▶ [Exercise A]: In the column on corporate community obligations, what two main forms does community involvement take?
▶ [Exercise B]: Set down the passage from the column on corporate community obligations starting with "A. Recent years" and going on through "and corporate voluntarism.".
▶ [Exercise C]: Resume the column on corporate community obligations where it stops.

Q. Do corporations have an ethical obligation to contribute to the community?
A. Recent years have seen an impressive increase in the demand for corporate involvement in the community. The main idea is that the corporation benefits from the community and should be "giving something back," besides wages and taxes.
Community involvement takes two main forms: distributing or investing money or company products/services based partially on charitable rather than business considerations, and community volunteer work by employees. In this column we will discuss the general criteria for corporate involvement; subsequent columns will deal with the specific topics of philanthropic giving and corporate voluntarism.
The most prominent discussion of the ethics of corporate social responsibility is economist Milton Friedman's 1970 article, "The Social Responsibility of Business is to Increase Its Profits". Friedman, who later won a Nobel Memorial prize, was very critical of the demand for business to pay attention to social criteria.

▶ [Collected data]:
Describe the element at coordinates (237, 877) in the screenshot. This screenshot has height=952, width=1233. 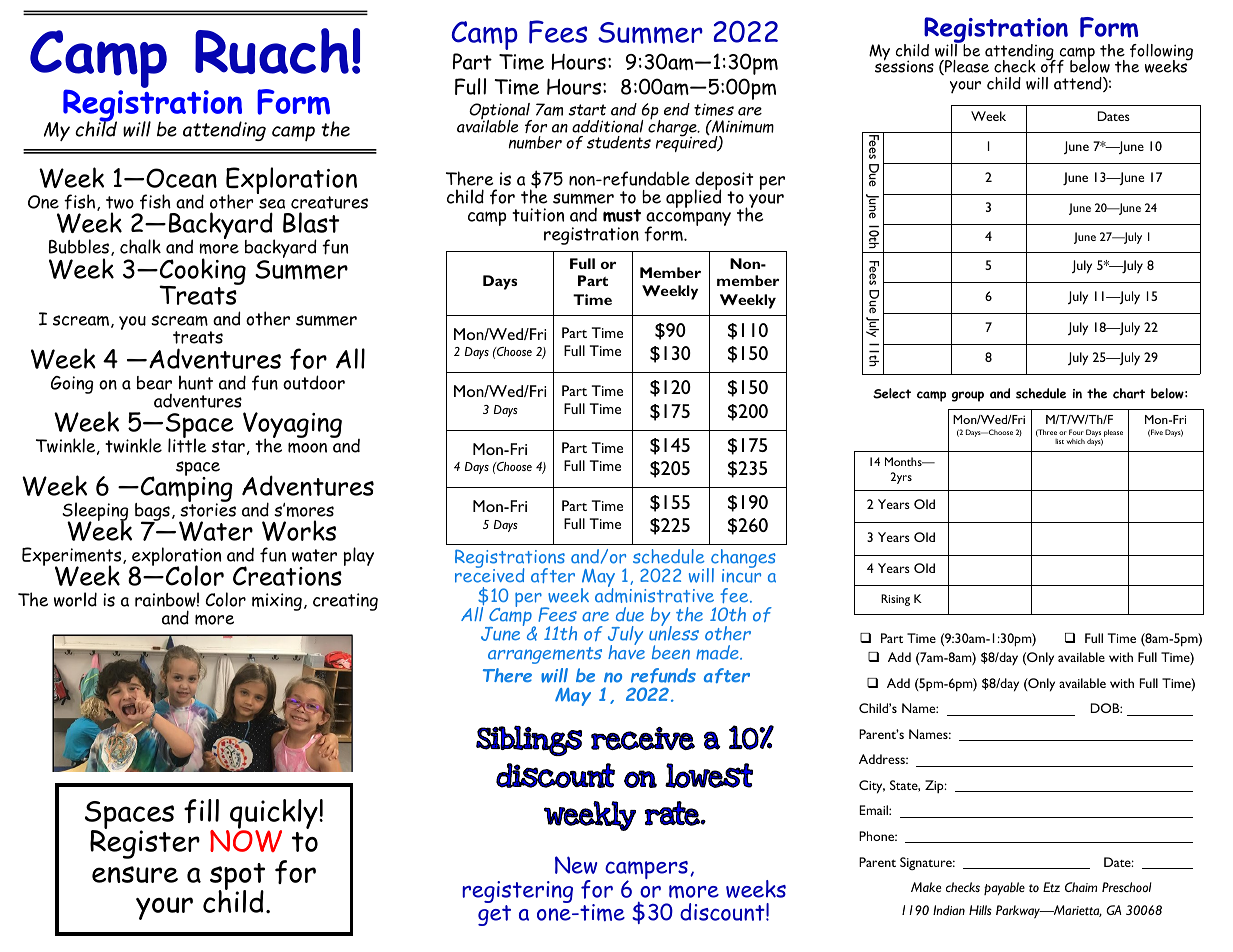
I see `spot` at that location.
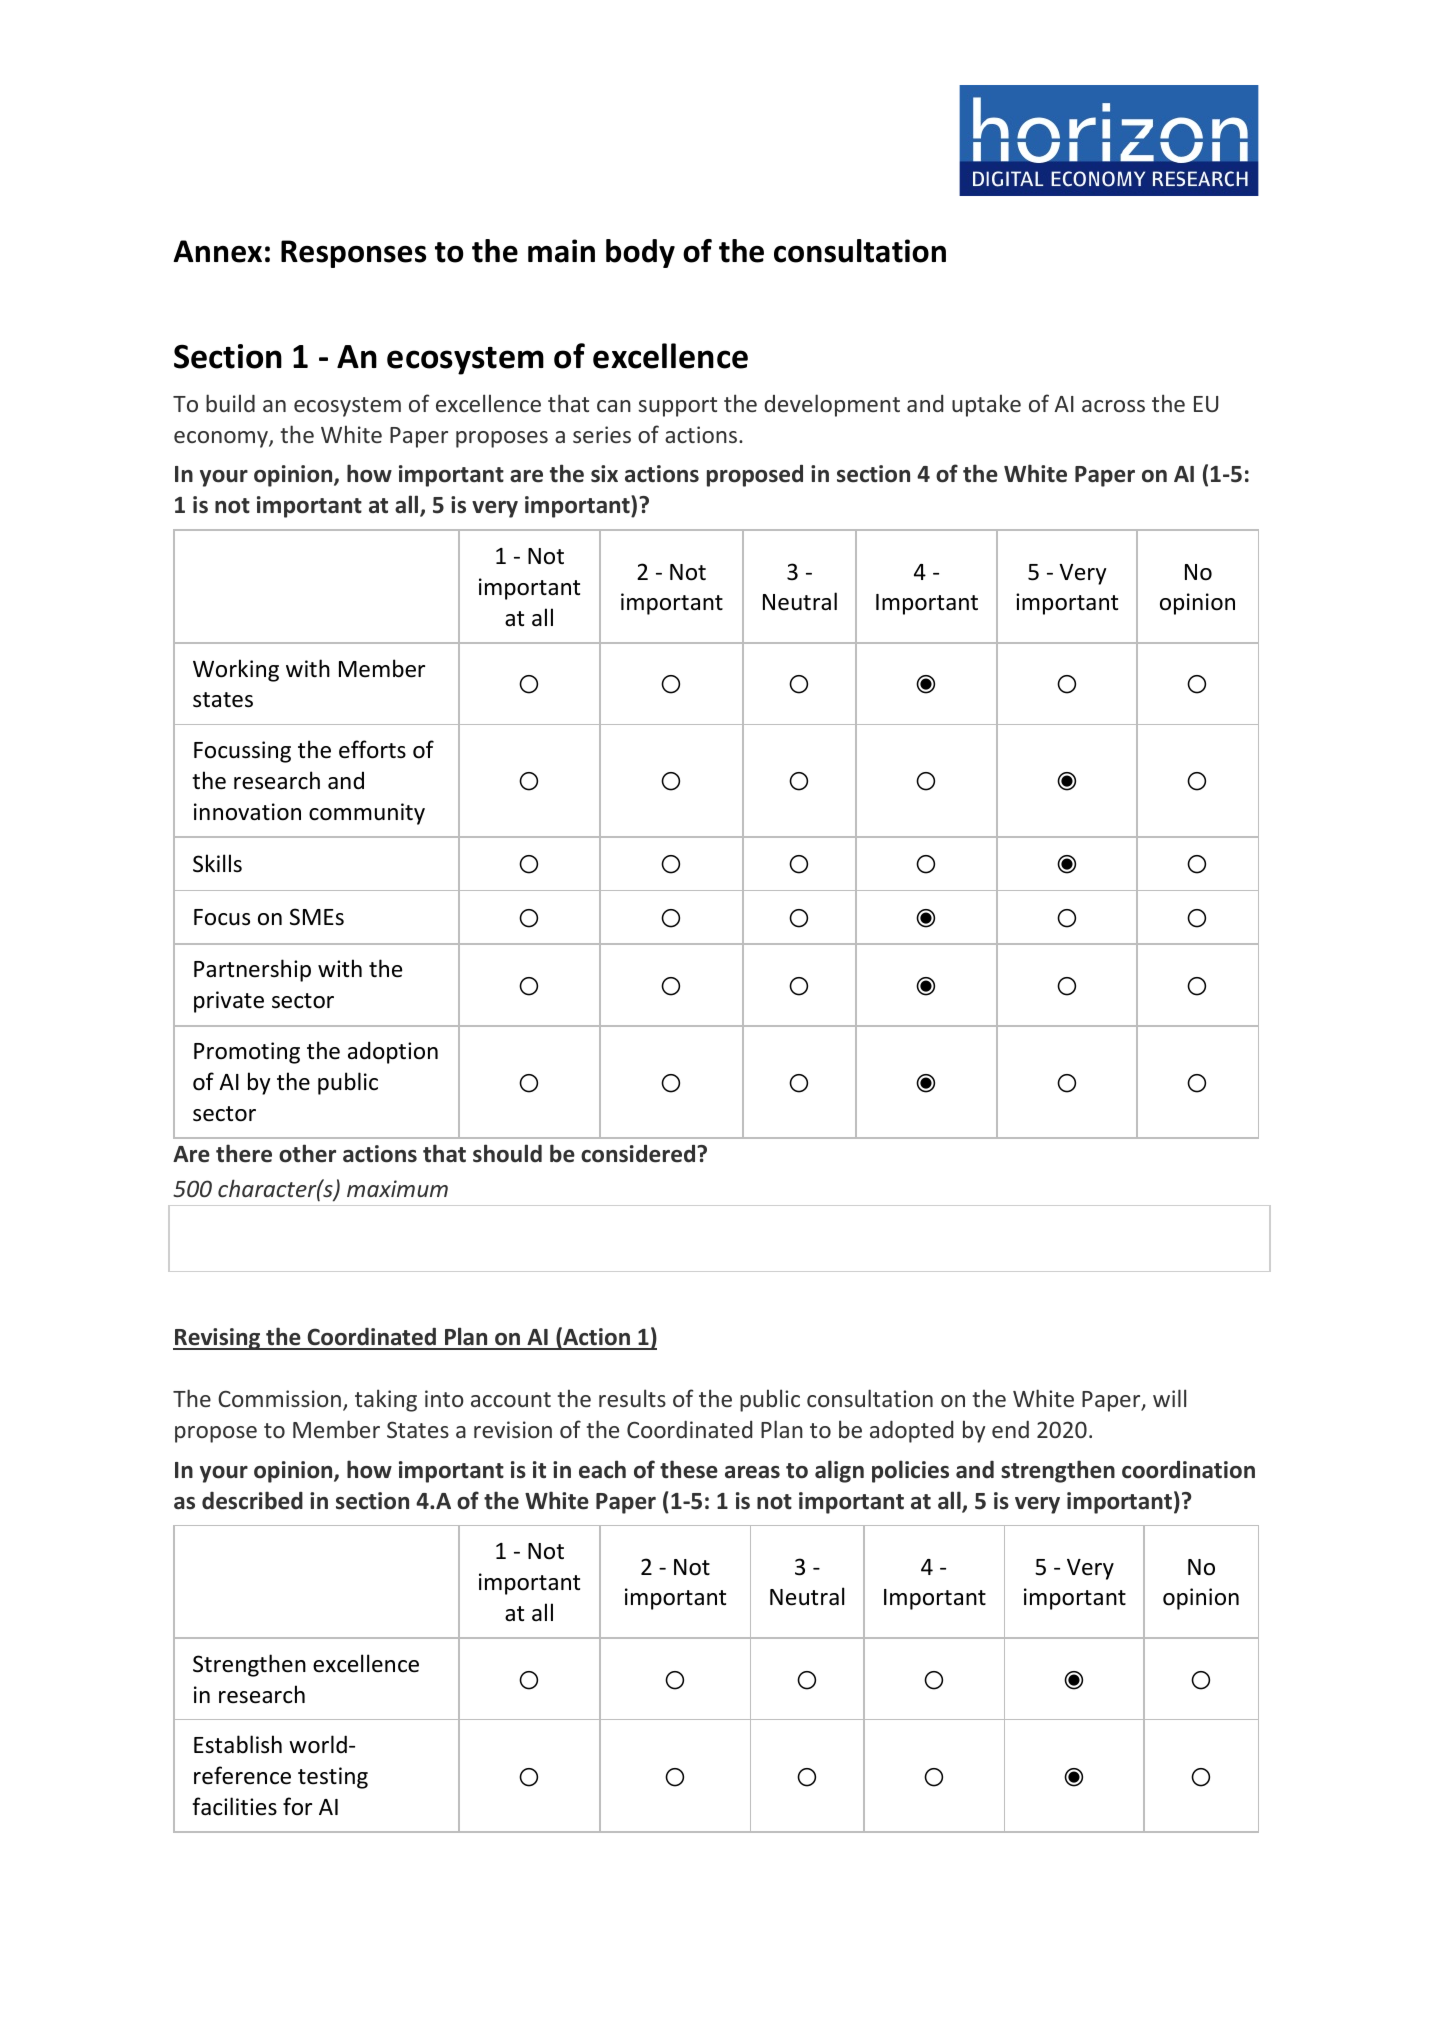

▶ [Written answer A]: It involves distributing or investing money or company products/services partly for charitable rather than business reasons, and community volunteer work by employees.

▶ [Written answer B]:
A. Recent years have seen an impressive increase in the demand for corporate involvement in the community. The main idea is that the corporation benefits from the community and should be "giving something back," besides wages and taxes.
Community involvement takes two main forms: distributing or investing money or company products/services based partially on charitable rather than business considerations, and community volunteer work by employees. In this column we will discuss the general criteria for corporate involvement; subsequent columns will deal with the specific topics of philanthropic giving and corporate voluntarism.

▶ [Written answer C]:
Friedman makes a number of claims:
- His main claim is that business executives have an ethical responsibility to carry out the desires of the owners, that is, the shareholders; he asserts that shareholders would like the firm to make as much money as possible; if they want to promote social responsibility, they can do that privately with their earnings.
- A related claim is that business executives are simply neither qualified nor authorized to make judgments regarding competing social claims; these judgments belong in the realm of politics, where freely elected representatives weigh the interests of the community as a whole. Privately hired managers have neither expertise nor legitimacy to make these decisions; they are experts in production and sales, not community development.
- Furthermore, business already fulfills a wonderful social responsibility by producing goods and services and creating jobs.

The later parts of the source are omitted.